If there is no guidance, chances are you’ll definitely be splurging on a lot of things to the point you won’t have any cash left. You have an option to check different questions with a financial advisor or home lending advisor online. If you’re earning and are thinking of how to invest the money, here are seven financial mistakes that you can avoid and save you the trouble.
When planning for a secure financial future, it’s crucial to avoid common pitfalls that can derail your progress. One of the most important steps is to seek out Freedom in your financial decisions, which involves understanding the potential risks and making informed choices that align with your long-term goals. By doing so, you can ensure that your financial strategies remain robust and adaptable to life’s unpredictable changes.
Spending more than you can afford
We are all guilty all the time with this. Do you love buying all the latest trends in clothes, shoes, and makeup? Do you have to be in with the trends just because a friend has it like a new cell phone? Sometimes, we don’t see, but we splurge more than what we can afford.
When buying something, ask yourself, do you really need it? That way, it will help you decide on whether you really need it or you can always save it for another time.
Abusing the credit card
Remember Becky Bloomwood in Confessions of a Shopaholic? She was swiping her credit card for designer items that she probably did not need at all.
Having a credit card is a big responsibility. The best tip is to use it for emergency purposes or if you’re buying something that needs online banking. Remember that banks have interest rates, and it might take you quite a while before you’re able to pay all that debt.
Not enough savings
We have often been told to save for a rainy day by our parents because time will come when our savings or our emergency fund will come in handy. But there are those who don’t save enough or don’t even have bank accounts at all.
The pandemic has actually been a wake-up call for a lot of people who are living from paycheck to paycheck. If you are earning enough, make sure to set aside at least a third of your earnings while the rest can pay for the house bills and other expenditures.
Make sure to set aside something for yourself to spend because after all, you need a reward occasionally for the hard work you are putting into your job.

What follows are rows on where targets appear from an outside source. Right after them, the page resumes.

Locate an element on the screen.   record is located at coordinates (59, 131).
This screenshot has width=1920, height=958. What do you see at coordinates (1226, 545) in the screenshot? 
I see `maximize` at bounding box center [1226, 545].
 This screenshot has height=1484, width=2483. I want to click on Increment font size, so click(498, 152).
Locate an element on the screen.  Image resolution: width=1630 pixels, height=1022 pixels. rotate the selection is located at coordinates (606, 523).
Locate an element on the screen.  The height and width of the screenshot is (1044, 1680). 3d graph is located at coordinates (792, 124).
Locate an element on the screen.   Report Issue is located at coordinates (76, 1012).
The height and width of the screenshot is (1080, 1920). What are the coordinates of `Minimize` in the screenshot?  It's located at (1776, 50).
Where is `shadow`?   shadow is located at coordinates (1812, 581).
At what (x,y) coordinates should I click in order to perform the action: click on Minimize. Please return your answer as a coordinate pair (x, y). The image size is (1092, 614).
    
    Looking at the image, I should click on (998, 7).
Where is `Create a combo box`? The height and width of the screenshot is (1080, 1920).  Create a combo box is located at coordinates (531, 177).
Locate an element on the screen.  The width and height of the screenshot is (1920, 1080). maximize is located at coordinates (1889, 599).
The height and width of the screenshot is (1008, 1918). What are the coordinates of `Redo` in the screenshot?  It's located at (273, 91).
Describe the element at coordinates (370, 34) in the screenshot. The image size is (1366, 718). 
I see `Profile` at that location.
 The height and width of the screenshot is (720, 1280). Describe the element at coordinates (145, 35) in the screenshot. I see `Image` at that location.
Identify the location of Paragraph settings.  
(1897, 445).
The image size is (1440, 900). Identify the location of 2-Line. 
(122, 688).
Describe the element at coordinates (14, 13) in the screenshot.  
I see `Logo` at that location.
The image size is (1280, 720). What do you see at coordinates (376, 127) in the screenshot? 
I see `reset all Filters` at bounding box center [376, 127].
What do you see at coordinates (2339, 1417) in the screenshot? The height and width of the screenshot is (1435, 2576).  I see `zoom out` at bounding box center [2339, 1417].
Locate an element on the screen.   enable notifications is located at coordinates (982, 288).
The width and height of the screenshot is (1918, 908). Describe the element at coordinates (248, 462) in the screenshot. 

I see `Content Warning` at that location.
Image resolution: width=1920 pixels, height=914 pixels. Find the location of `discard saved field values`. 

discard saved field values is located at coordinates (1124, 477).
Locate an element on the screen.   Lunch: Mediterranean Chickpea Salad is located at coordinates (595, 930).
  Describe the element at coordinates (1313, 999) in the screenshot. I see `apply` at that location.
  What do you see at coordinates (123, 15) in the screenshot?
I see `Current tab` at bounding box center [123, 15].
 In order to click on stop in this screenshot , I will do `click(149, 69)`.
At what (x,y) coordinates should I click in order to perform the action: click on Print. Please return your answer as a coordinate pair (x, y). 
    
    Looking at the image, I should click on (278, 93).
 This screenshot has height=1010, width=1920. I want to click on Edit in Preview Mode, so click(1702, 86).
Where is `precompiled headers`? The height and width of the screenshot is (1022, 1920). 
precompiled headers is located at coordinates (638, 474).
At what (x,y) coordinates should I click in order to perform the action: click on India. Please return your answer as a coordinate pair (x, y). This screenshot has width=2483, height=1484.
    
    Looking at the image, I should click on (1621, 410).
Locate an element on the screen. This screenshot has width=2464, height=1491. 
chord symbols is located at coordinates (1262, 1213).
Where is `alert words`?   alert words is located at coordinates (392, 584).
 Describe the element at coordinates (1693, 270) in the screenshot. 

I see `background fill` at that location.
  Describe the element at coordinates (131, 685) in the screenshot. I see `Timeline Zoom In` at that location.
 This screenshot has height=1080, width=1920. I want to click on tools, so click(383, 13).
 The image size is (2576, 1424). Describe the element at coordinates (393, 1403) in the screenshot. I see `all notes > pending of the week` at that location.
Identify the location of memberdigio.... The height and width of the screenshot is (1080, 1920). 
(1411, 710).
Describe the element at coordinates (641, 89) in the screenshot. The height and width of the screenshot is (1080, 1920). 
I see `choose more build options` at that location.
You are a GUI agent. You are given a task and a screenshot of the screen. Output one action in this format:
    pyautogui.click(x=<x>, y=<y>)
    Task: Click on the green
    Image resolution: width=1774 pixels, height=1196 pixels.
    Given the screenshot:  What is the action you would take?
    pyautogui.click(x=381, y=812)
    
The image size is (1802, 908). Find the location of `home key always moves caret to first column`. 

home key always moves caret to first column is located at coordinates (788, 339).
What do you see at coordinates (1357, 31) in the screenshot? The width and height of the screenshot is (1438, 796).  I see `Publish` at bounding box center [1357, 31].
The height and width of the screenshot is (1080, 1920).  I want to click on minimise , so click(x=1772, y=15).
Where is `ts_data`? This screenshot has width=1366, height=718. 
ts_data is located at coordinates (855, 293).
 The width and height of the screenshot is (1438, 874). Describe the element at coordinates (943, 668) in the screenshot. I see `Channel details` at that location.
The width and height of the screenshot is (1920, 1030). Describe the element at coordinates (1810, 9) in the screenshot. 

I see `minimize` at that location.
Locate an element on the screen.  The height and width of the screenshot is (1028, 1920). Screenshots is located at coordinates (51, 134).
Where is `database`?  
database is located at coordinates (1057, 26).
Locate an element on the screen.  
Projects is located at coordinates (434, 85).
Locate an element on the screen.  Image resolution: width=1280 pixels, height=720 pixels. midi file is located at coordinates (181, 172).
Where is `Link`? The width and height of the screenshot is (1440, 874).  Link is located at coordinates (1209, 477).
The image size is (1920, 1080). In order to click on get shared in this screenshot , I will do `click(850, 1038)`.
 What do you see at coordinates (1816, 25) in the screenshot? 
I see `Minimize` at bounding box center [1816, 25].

Borrowing more money than you can handle
There will be times when you need to borrow money because you are short in cash but make sure to borrow that you can pay right. We all heard a lot of stories about people borrowing money nonstop and finding themselves in debt. It also happens in business wherein you have to take the risk of losing more than earning.
When you borrow money, make sure to keep track of how much and don’t run away from the people you’ve borrowed from. They were kind to lend you and make sure to repay it back properly. Otherwise, you’ll find yourself being blacklisted and earning a lot of enemies along the way.
Not investing in your family or child’s future
Aside from yourself, you definitely need to set aside cash for your family’s needs. School fees after all are expensive and if you’re not setting aside money from it, then you’ll run the risk of not paying for your kid’s needs.
Remember that you’re not just thinking about yourself. You are also thinking about the people that you love so make sure to do your responsibility as a parent whether now or when you have a child in the future.
Having your spouse or partner pay for the household finances solo
If you and your partner/spouse are both earning enough, then make sure to split the payments between the two of you fairly. This is one of the common mistakes that led couples to fight and later on divorce. If one is earning more than the other, this becomes an issue because the burden is the person who earns more. Make sure to sit down and discuss the split between the two of you. Be honest if there is a delay on someone’s part to pay. After all, you are both trying to be responsible adults in this situation.
Not having insurance
It’s very important to have insurance, medical insurance in this case in the time of a pandemic. Medical bills can be very expensive and if you have insurance with you, it can help lessen the burden of payment. True you’ll need to pay the insurance little by little, but investing in insurance saves you a lot of trouble, especially in times of a health emergency.
These are just some common financial mistakes. In the end, think about your future. If you’re unsure, then consult a financial or lending advisor before even spending the hard-earned money you have with you.